IPA involves a ‘double hermeneutic’ (Smith et al., 2009), with the researcher attempting to make sense of the participants’ making sense of their experiences. We combined IPA’s interpretive emphasis with a particular concern for reflexivity. Whilst reflexivity can refer to a wide range of personal, intellectual and disciplinary influences on research, we followed Tomkins and Eatough (2010) in seeing reflexivity more as a call to interpretive agility than as an invitation to overt self-reflection. For us, it was important to stay focused on the participants’ stories. We were mindful that ‘focusing on the presence or personhood of the researcher can tip the pendulum in the relationship between researcher and participant (or between interpreter and text)—away from using oneself to access and illuminate the Other and towards using the Other to access and illuminate oneself’ (Tomkins, 2011: 234). We worked collaboratively, analysing the transcripts independently, and then debating and reflecting on similarities and differences in reaction and interpretation.

Processes of data interpretation and theorization

Our reflexive efforts are also seen in the fact that we revisited our individual and joint interpretations several times over the period of approximately two years in an attempt to stay open to the possibility of new ways of making sense of our participants’ stories. Initially, we referenced the literature on Social Identity Theory (SIT) (Tajfel, 1978) which many have used to explore collective identity issues in the workplace (Ashforth and Mael, 1989; Hogg and Terry, 2001; Pratt, 2000). However, SIT does not really tackle the dynamism, or the how, of identity formulation, focusing instead on the why (the link between identity and self-esteem) and the what, with the differentiation between ‘social’ and ‘personal’ identities marking a tendency towards reification and dualism in SIT-based discussions (Ashforth, 2007; Jenkins, 2008). In order to showcase the significance of identity processes, we supplemented SIT with the sociological ideas of Jenkins (2008), who sees identification as taking place in the space between self-definition and the external definitions provided by labels and categories: internal/external are not seen as separate or opposite, but as simultaneous and inextricable aspects of an integrated identification dialectic. What happens ‘outside’ and what happens ‘inside’ are two sides of the same coin: even ‘psychological’ accounts need to focus on both.

However, even with the help of Jenkins’ dialectic, our initial picture of identity underplayed both the force of experiential feeling and the politics of discursive context. As a result, we revisited our results and reinterpreted them through the lens of critical sensemaking (Helms Mills et al., 2010). This involved examining the themes we had derived with IPA (Appendix A) through the lens of each of the main properties of sensemaking (grounded in identity construction; retrospective; focused on and by extracted cues; driven by plausibility rather than accuracy; enactive of the environment; social and ongoing; Weick, 1995). We used the notion of identity construction—foregrounded in critical sensemaking—as our primary conceptual anchor, and examined our participants’ identity work through the specific refractions of plausibility, context and agency.

In this article, we use these three ideas of plausibility, context and agency to organize and present our findings.

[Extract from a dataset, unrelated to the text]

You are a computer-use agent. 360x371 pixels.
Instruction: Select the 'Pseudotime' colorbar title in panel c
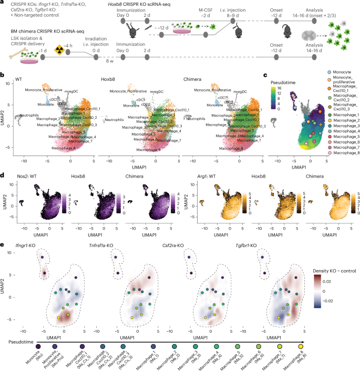[284, 83]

We illustrate each of them using selective quotes from our participants’ stories. For reasons of word-length, we cannot ground each of our interpretations with quotes from all eight of our participants. However, our thematic gestalt adheres to the criteria of representativeness and prevalence for IPA analyses (Smith et al., 2009), namely that every single theme has some connection with all eight of the individual participant accounts. (In the data excerpts that follow, […] means that part of the text has been omitted to aid comprehension, and/or for word-length considerations, and [text in square brackets] means that some explanatory detail has been added.)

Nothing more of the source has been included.